Oysa, insan dediğin bir kelimeden çok daha fazlasıdır. Belki de en doğru olanı, hataları görmezden gelmek değil; onları anlamaya çalışmaktır. Hatasının üzüntüsüyle yalnızlaşmış insana yaklaşmak, dertleşmektir. Ailesine daha iyi bir gelecek hazırlamak için gecesini gündüzüne katarak çalışan bir babanın en büyük hatası kendini yaşayamadığı için eşine ve çocuklarına ilgi gösteremesi olabilir. Veya iyi niyetle bir iş yeri açarak ticaret yapmaya çalışıp, başarısız olması ve etrafına borçlanması olabilir.
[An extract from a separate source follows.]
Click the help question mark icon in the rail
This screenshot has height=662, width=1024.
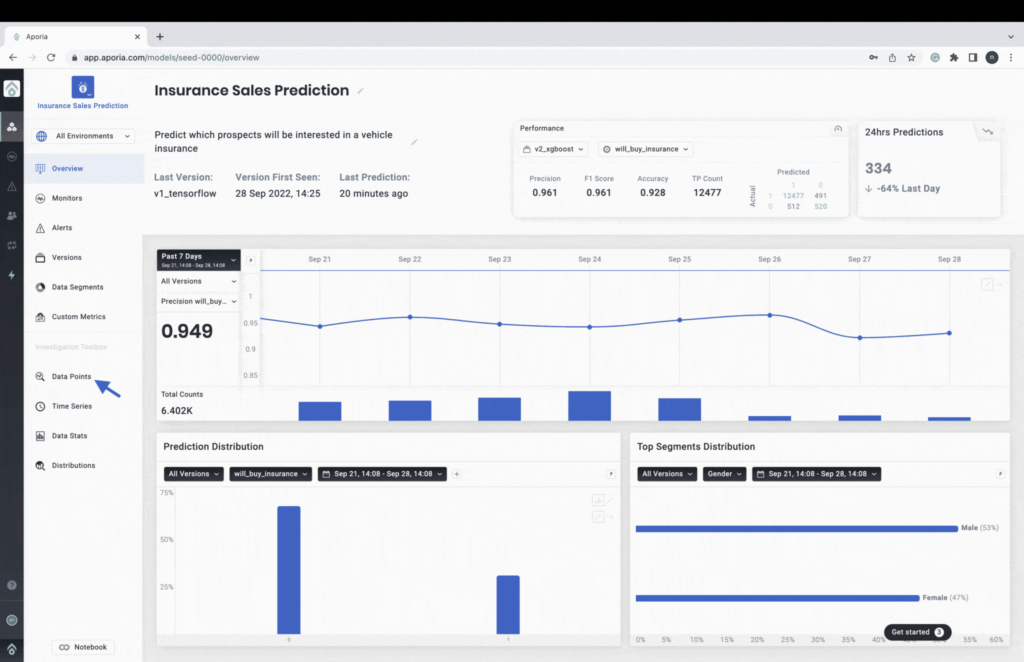(12, 586)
Ya da ortaklık yaptığı arkadaşlarıyla işlerinin iyi gitmemesi durumunda aralarının bozulması gibi daha bir çok örnek verilebilir. Burada asıl sorunlardan biri, insan her zaman ve her işte başarılı olmayabilir gerçeğini bilmek. Bu gerçeğin içinde, başarısız olduğun iş ile ilgili bir tecrüben, deneyimin, ve parasal birikimin olmayabilir. Etrafındaki kişilerin ‘sen yaparsın’ gibi yönlendirmeleri olabilir, içinde bulunduğun şartlar seni alternatif bir arayışa yönlendirmiş olabilir. Dolayısı ile sen bu hatayı yapmış olabilirsin. Çünkü insansın. Önemli olan püf nokta ise başarısız olduğun, her geçen gün zarar ettiğin bir işte ısrar etmeden o işe noktayı koymak olmalıdır. Burada şunu da unutmamak gerekir.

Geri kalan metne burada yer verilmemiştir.